The Philippines-based Asian Development Bank is forecasting that economies in East Asia will grow by nearly seven percent a year in 2004 and 2005. As fast as that sounds, many economists at this year's Asia Economic Summit have been just as bullish.
Asia has been growing rapidly for years, but growth now is not due to exports to the United States, but to Asian consumers, especially those in China, reaching into their own pockets.
Mr. Naoki Tanaka, president of Japanese research group 21st Century Public Policy Institute, says that even his country, a long-time economic laggard, is finally on course helped along by rising demand from China and massive increases in efficiency at home.
"Investment for plant and equipment initiated this process," he said. "So it's a very new phase for the Japanese economy."
But despite the emergence of China as a major economic force, challenges remain.
Mr.
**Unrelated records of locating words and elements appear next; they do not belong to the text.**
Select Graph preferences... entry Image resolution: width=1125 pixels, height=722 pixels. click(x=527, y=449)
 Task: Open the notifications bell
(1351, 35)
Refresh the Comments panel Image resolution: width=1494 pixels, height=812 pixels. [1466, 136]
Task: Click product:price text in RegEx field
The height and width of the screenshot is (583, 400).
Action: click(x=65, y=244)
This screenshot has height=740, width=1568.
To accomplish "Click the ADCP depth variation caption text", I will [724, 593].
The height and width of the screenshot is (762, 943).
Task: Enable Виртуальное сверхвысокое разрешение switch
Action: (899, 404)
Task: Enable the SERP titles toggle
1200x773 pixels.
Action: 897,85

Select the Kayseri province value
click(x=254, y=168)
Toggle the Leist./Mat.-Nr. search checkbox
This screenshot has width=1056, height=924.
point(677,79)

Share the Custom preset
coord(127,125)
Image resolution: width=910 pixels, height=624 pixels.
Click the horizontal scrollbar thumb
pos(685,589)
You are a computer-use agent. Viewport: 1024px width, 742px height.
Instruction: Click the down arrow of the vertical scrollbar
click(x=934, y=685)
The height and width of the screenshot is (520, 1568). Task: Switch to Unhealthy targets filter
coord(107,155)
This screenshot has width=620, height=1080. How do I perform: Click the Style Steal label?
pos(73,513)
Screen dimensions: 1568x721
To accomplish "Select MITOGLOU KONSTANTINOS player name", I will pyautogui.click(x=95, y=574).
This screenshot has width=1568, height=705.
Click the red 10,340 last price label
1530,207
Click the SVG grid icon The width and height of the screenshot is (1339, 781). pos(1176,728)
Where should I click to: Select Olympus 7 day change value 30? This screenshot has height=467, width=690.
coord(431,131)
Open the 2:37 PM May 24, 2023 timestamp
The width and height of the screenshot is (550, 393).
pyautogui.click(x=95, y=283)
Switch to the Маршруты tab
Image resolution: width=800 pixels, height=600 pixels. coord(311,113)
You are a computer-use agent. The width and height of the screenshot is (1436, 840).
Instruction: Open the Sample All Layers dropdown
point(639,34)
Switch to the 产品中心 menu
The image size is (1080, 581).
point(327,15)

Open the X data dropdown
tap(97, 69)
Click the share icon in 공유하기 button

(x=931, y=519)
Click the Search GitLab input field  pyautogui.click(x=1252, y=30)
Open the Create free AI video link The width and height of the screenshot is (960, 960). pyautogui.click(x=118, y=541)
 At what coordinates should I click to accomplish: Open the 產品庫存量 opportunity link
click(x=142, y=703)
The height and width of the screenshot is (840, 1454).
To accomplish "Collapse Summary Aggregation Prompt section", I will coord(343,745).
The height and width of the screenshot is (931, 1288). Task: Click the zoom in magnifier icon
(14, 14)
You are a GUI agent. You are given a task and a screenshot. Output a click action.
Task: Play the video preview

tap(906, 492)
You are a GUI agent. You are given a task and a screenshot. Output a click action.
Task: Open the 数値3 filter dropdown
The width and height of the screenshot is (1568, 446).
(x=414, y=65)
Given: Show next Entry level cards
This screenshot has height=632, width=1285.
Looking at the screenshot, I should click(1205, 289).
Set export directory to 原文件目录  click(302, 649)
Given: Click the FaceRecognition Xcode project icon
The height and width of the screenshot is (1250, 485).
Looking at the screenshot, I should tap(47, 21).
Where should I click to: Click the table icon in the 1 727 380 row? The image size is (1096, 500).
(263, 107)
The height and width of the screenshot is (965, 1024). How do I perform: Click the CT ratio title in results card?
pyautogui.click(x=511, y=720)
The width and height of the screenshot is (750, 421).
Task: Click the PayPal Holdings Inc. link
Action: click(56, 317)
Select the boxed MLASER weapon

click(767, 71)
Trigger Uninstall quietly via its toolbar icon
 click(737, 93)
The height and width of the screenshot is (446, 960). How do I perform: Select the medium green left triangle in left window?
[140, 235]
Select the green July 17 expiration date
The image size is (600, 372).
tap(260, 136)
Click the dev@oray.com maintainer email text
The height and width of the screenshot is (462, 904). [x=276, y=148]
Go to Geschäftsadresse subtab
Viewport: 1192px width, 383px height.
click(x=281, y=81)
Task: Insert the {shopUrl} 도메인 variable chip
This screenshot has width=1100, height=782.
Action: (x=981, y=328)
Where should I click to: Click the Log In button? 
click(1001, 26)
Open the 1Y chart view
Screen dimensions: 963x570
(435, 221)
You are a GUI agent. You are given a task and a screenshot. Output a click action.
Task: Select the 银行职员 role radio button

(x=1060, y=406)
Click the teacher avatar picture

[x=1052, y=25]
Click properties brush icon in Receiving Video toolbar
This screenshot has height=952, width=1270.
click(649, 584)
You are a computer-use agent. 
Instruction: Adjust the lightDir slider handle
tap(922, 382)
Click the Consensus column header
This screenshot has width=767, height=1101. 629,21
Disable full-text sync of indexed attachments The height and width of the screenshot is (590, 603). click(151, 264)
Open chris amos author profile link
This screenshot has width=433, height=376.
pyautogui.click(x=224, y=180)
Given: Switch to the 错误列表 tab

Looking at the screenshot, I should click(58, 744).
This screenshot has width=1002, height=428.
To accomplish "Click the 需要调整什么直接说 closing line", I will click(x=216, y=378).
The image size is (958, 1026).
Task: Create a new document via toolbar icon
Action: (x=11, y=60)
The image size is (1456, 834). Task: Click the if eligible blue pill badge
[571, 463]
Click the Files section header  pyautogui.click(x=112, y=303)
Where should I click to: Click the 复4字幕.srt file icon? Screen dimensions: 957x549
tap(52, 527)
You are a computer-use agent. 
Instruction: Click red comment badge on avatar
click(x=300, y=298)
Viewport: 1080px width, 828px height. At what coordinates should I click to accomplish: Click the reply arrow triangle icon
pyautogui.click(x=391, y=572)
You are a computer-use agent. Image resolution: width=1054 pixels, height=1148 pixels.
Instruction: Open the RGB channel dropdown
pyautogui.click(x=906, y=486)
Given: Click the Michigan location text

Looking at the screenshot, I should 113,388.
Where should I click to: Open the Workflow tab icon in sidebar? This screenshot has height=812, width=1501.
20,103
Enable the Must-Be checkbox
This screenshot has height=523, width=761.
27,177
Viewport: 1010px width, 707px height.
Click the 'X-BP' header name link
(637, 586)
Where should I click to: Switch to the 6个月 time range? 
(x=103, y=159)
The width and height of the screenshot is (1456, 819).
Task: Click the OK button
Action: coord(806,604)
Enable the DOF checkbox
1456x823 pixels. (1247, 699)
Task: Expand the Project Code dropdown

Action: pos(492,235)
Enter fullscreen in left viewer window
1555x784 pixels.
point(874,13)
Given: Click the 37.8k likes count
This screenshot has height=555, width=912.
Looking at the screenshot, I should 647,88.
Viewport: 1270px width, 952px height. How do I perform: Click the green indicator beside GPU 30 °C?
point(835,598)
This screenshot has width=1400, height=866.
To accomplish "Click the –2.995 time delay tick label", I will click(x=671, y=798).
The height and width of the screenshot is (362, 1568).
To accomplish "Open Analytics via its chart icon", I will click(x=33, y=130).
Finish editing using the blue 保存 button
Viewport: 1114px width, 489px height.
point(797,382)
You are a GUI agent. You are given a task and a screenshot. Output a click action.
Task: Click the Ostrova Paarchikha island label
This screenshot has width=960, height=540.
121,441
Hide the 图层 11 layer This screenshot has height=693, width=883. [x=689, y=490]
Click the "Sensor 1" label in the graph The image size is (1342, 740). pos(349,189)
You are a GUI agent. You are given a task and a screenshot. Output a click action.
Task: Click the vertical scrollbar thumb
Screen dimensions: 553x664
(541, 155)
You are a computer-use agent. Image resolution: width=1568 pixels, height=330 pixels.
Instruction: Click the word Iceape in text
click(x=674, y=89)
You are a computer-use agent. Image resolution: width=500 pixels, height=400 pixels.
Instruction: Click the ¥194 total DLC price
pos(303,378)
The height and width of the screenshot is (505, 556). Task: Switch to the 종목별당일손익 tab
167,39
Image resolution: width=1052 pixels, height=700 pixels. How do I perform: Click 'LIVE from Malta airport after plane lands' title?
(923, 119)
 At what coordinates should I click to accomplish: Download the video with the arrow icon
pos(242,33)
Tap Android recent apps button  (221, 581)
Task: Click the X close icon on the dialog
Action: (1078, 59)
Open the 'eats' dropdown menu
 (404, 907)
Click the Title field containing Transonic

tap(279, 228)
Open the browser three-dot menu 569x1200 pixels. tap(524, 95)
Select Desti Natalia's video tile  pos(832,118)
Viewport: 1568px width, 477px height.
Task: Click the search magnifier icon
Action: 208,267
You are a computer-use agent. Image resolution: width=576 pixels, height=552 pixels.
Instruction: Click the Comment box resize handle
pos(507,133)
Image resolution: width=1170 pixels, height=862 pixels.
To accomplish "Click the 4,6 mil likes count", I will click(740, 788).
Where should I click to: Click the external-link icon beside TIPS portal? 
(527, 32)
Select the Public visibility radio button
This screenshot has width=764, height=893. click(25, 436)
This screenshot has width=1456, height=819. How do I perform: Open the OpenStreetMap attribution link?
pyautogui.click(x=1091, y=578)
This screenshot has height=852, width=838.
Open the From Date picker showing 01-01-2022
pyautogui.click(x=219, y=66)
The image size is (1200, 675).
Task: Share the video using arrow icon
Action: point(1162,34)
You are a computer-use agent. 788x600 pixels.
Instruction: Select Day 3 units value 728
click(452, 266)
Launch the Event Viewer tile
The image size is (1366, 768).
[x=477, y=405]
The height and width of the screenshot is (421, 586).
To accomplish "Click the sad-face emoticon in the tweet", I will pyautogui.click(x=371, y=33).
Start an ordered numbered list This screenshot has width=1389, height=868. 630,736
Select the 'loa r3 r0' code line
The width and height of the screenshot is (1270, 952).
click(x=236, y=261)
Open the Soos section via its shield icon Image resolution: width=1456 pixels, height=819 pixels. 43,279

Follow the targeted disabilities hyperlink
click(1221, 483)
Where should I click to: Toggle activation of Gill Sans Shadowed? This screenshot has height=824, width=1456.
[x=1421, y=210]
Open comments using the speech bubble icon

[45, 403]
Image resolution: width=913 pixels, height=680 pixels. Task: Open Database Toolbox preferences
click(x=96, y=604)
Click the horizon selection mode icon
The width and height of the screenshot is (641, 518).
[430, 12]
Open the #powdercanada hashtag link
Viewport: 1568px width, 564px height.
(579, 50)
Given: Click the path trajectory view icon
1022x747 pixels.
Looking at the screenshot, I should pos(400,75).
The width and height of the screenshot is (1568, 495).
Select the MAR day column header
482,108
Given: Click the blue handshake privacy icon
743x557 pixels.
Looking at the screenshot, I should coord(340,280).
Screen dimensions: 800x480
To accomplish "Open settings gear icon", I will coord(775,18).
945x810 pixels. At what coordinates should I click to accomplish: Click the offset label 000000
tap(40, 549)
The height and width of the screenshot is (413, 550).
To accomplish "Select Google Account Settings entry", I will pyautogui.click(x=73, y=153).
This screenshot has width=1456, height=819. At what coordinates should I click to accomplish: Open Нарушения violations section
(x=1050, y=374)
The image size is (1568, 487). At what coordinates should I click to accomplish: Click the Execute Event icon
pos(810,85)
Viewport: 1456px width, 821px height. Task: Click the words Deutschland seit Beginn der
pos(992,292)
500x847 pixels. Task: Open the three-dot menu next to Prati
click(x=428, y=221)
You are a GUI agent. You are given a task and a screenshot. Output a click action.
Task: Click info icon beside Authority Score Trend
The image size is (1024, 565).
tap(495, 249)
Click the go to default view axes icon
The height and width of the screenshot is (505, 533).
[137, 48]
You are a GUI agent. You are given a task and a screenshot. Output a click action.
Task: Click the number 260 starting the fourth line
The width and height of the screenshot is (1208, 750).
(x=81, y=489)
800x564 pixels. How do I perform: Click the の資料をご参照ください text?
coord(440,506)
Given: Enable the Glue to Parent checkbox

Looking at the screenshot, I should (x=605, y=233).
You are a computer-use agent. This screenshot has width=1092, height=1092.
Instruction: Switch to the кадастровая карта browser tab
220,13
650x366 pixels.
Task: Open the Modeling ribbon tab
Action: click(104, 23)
Mohamed Jawhar Hassan, the director general of Kuala Lumpur Institute of Strategic and International Studies, says that despite rapidly declining poverty across the region, the remnants of extreme poverty could destabilize future growth.
"It is no coincidence, for instance, that the security situation in the Philippines and Thailand is greatest in the areas of greatest relative poverty," he said.
But analysts at the conference were mostly optimistic about the region's future, saying that good cooperation among Asian countries should head off catastrophes before they arise.